Presidente paraguaio aceita fazer exame de DNA sobre paternidade

ASSUNÇÃO (Reuters) - O presidente do Paraguai, Fernando Lugo, aceitou submeter-se a um exame de DNA para tentar encerrar mais um dos processos de paternidade que enfrenta, informou seu advogado nesta quarta-feira. Lugo, ex-bispo católico que abandonou o clero para dedicar-se à política, reconheceu meses atrás um filho concebido quando ainda era sacerdote e tem em andamento outros dois pedidos de reconhecimento de paternidade.

Reuters |

Uma sobrinha denunciou recentemente que Lugo tinha uma filha de 22 anos, o que aumentou a pressão sobre o presidente socialista, cuja popularidade caiu após os escândalos.

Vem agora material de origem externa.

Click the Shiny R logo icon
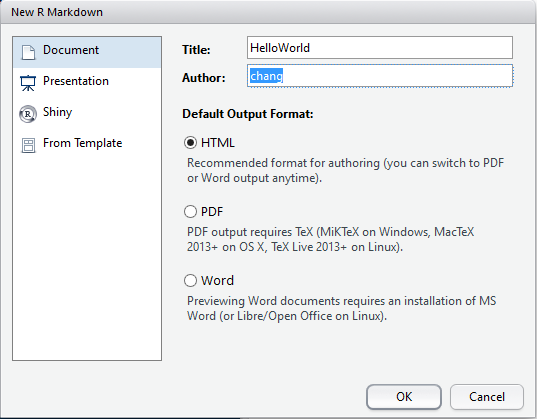 [28, 114]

O advogado do presidente, Marcos Fariña, disse que Lugo havia decidido dar acesso livre para que a magistrada que está conduzindo o caso possa marcar a data de extração da mostra para a análise.

A promotora Damiana Morán, uma professora de 39 anos, afirma que Lugo é o pai de seu filho, atualmente com dois anos e concebido depois que Lugo renunciou ao sacerdócio.

O Vaticano o beneficiou com uma dispensa depois de sua eleição em abril de 2008.

"Se o senhor Lugo está bem assessorado, esta tarde mesmo poderíamos recorrer a qualquer laboratório... esperamos a chamada deles para ver se podemos dar a isso um fim definitivo", disse o advogado da mulher, Rodrigo Aguilar.

Em abril, Lugo reconheceu como seu filho um menino de dois anos, o que abriu caminho para outros pedidos de reconhecimento de paternidade. O outro pedido é de Benigna Leguizamón, que exige o reconhecimento de seu filho de sete anos.

O presidente acabou com mais de seis décadas de governo do conservador Partido Colorado e enfrenta forte oposição para levar adiante seus planos.